Speaker
Description
Cosmic ray driven instabilities play a crucial role during particle acceleration at shocks and during the propagation of the accelerated cosmic rays in astrophysical systems. The instabilities amplify magnetic fields and modulate cosmic ray transport so that the intrinsically collisionless cosmic ray population is coupled to the thermal plasma and provides important dynamical feedback. We found a new cosmic ray driven instability (called intermediate-scale instability) that excites comoving ion-cyclotron electromagnetic waves at sub-ion skin-depth scale. The instability operates if cosmic rays with a finite pitch angle drift with moderately super-Alfvénic speeds. Its linear growth rate is typically about 100 times faster in comparison to that at the ion gyro-scale, making it a crucial player in both acceleration and transport of charged particles in galactic and stellar environments. I will demonstrate that that this new instability provides the only known mechanism to date for efficient electron acceleration at parallel electron-ion shocks, thus solving the long-standing electron-injection problem at these shocks.
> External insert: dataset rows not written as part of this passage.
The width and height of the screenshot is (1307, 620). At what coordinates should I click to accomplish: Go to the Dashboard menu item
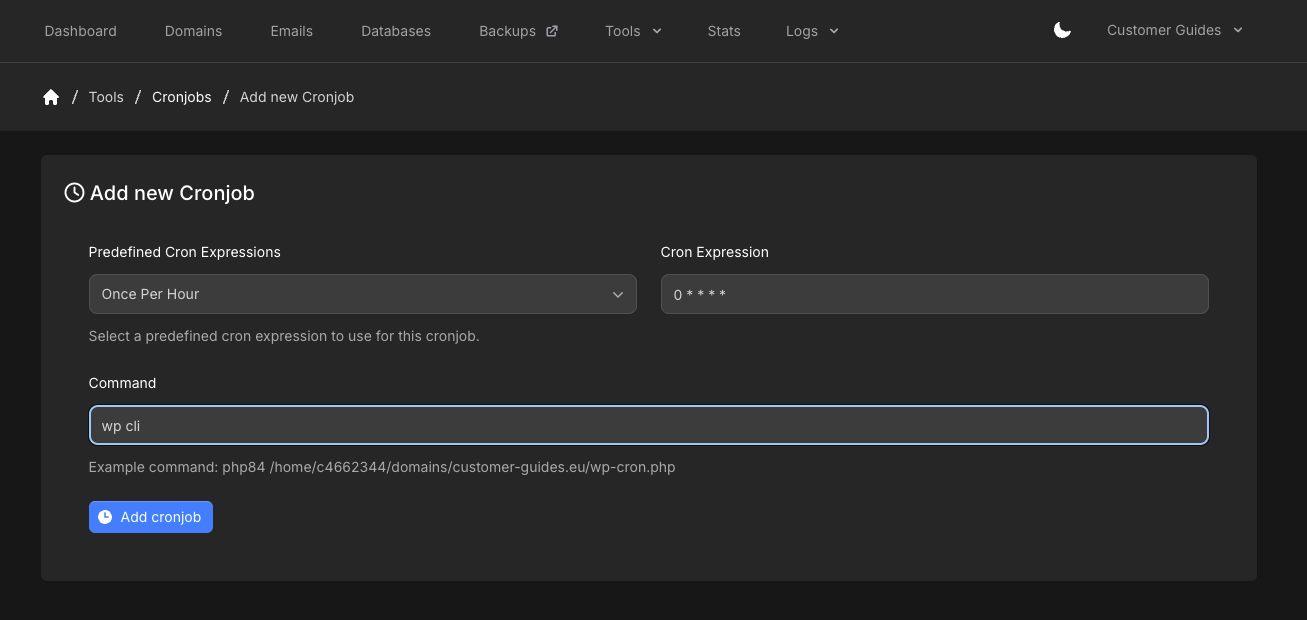(x=81, y=31)
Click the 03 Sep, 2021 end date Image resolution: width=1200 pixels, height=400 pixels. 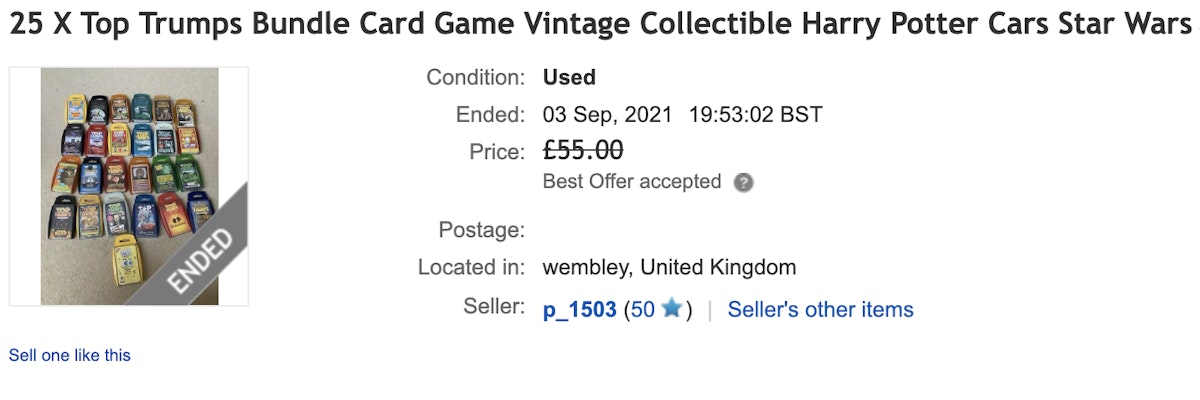point(608,114)

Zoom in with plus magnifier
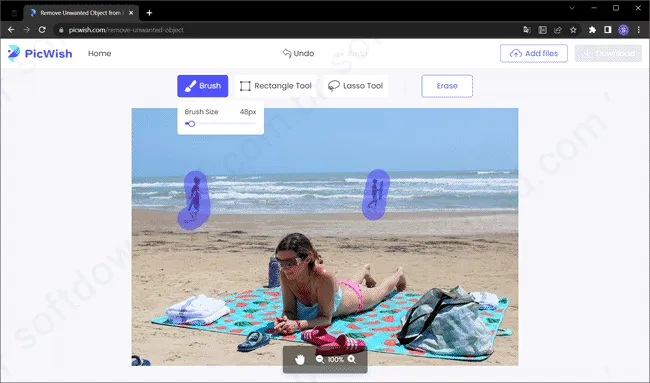352,359
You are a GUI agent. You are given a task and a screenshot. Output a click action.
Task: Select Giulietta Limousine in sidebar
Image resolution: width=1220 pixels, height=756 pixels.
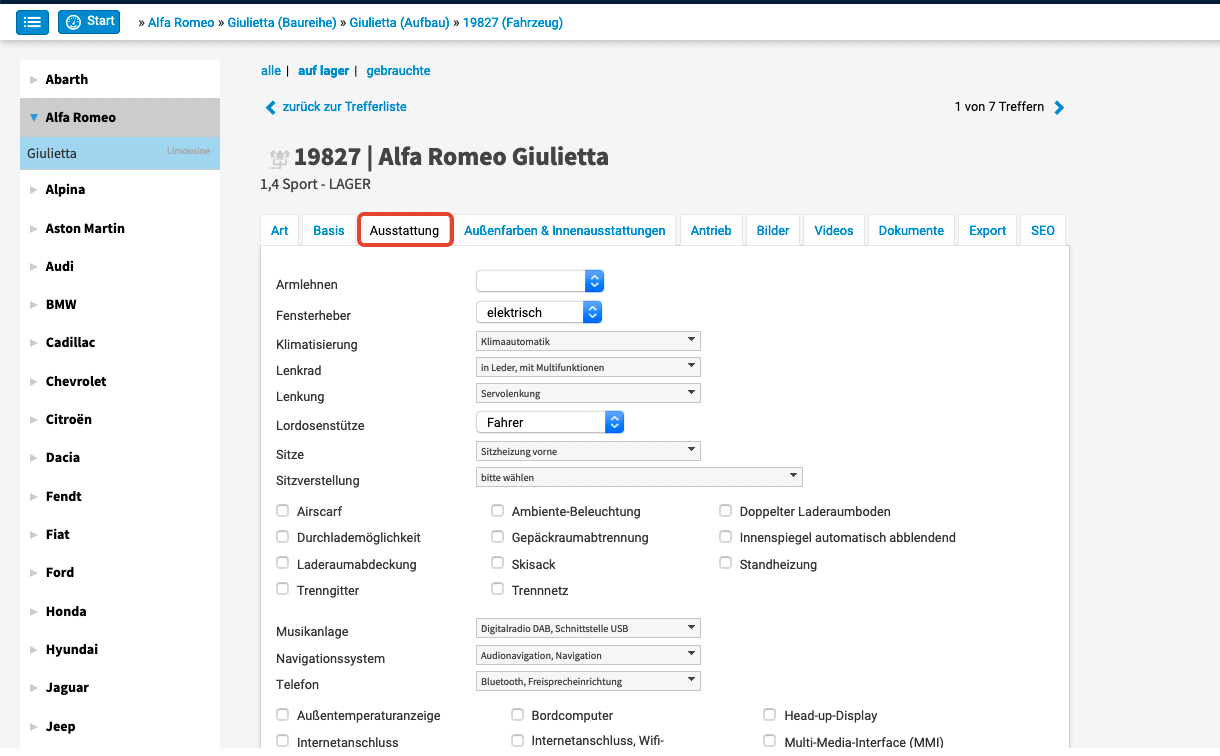click(119, 154)
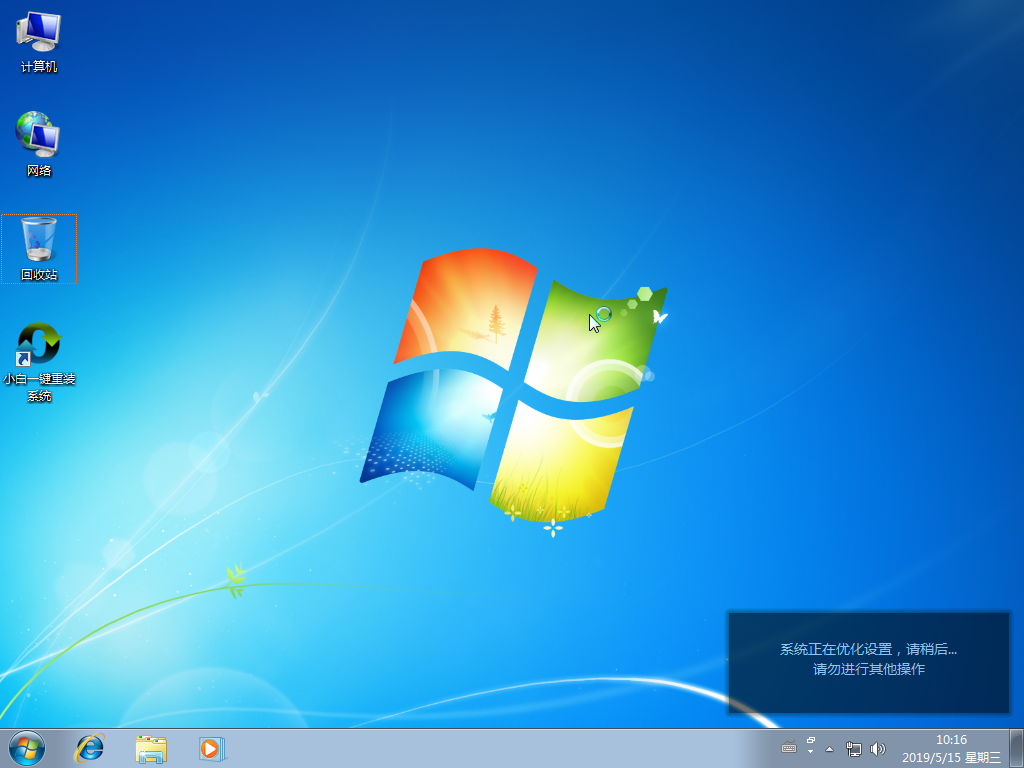Screen dimensions: 1024x768
Task: Click the language bar restore icon
Action: [810, 739]
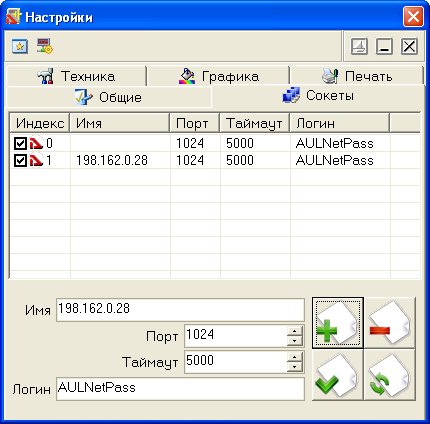Click the red socket icon in row 0
The width and height of the screenshot is (430, 424).
coord(36,143)
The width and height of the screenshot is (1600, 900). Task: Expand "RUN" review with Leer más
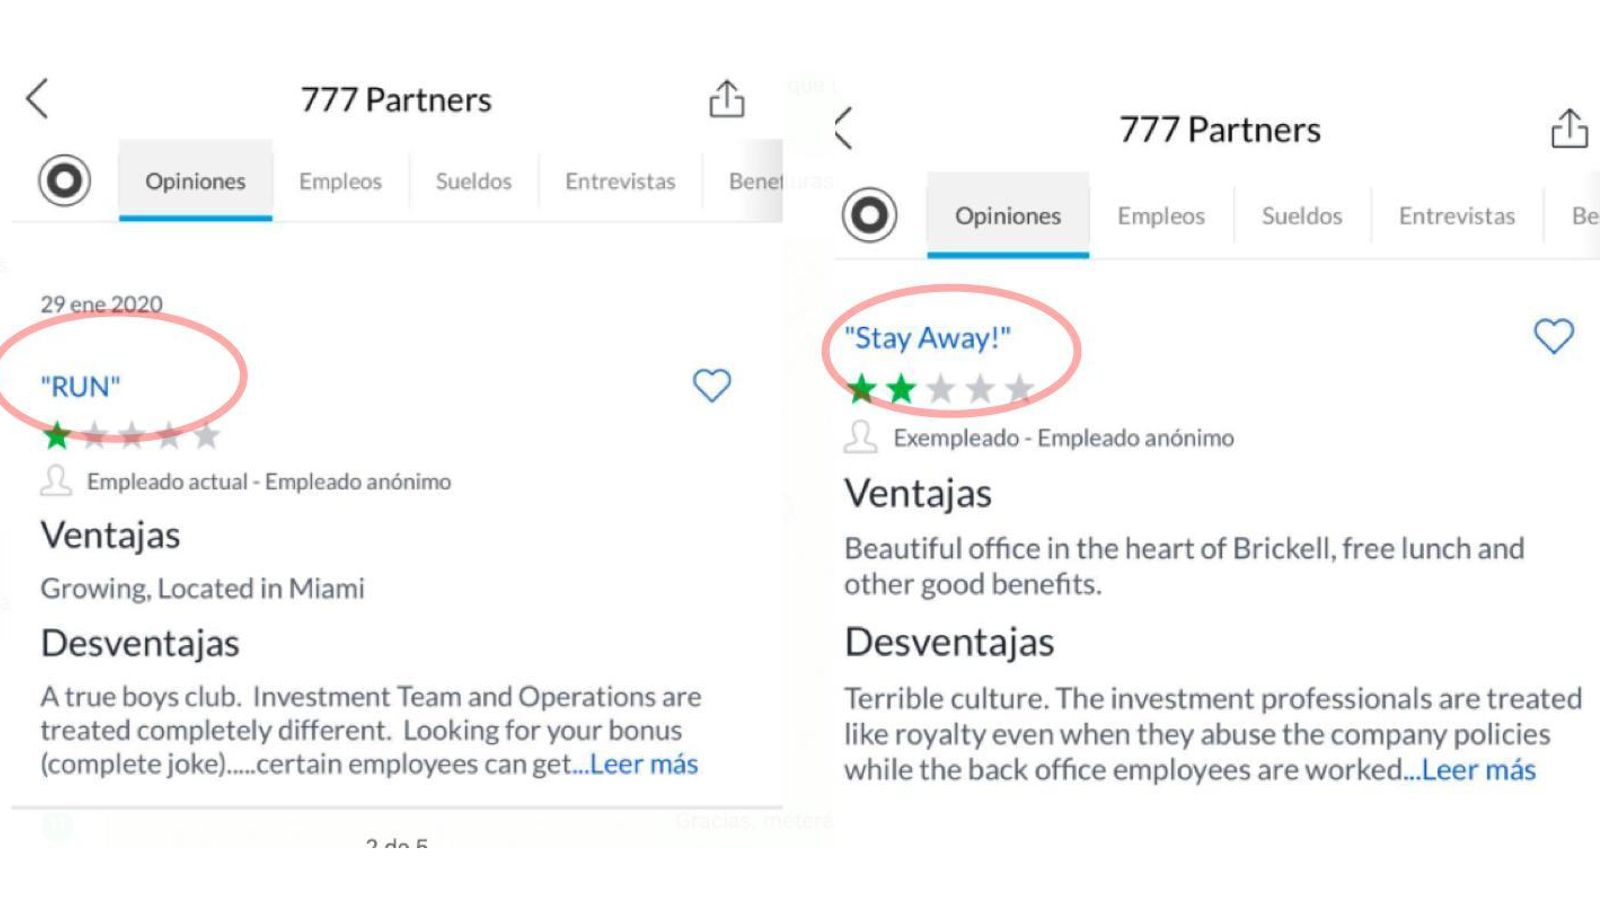click(644, 764)
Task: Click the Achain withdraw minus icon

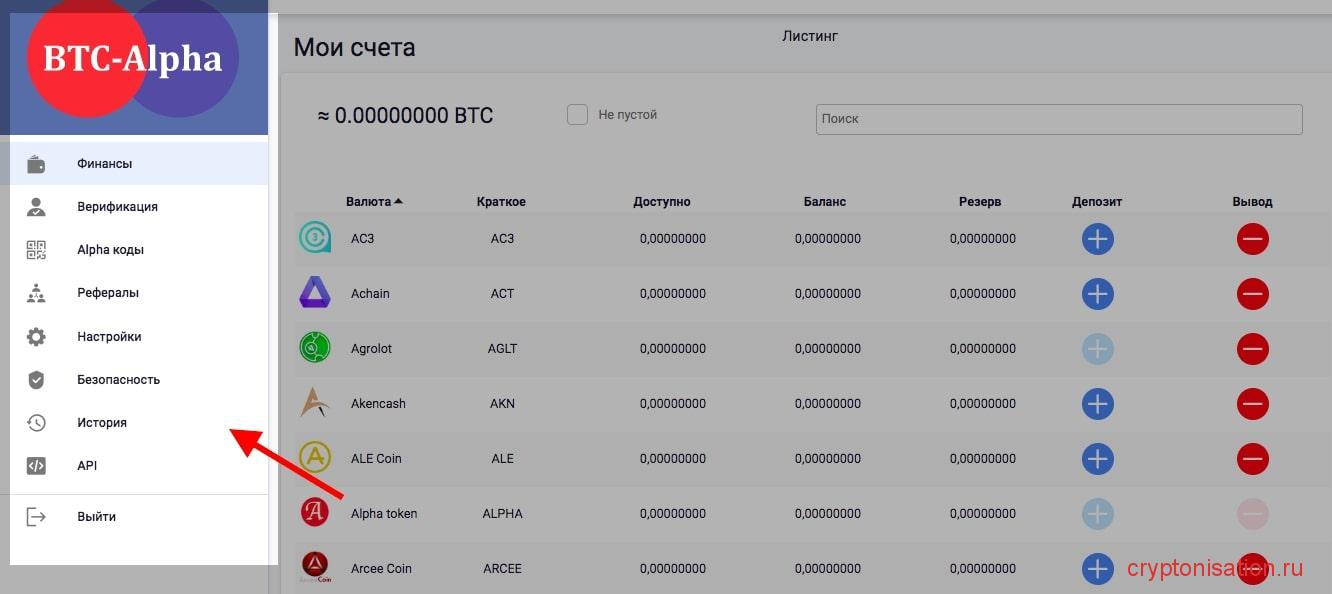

We apply this physics to 3D magnetohydrodynamics simulations of the evolution of an entire supernova remnant, where we self-consistently include cosmic ray protons and follow the time evolution of the cosmic ray electron spectrum. By matching the observed morphology and non-thermal spectra of shell-type supernova remnants (SN 1006, RXJ 1713, and Vela Jr.) in radio, X-rays and gamma-rays, I demonstrate how we gain insight into the following topics: 1) leptonic vs. hadronic model of the gamma-ray emission, 2) origin of patchiness of TeV gamma-ray maps and how this relates to interstellar magnetic turbulence, 3) quasi-parallel vs. quasi-perpendicular acceleration of cosmic ray electrons, 4) nature of magnetic field amplification and damping in supernova remnants (turbulently vs. Bell-amplified magnetic field).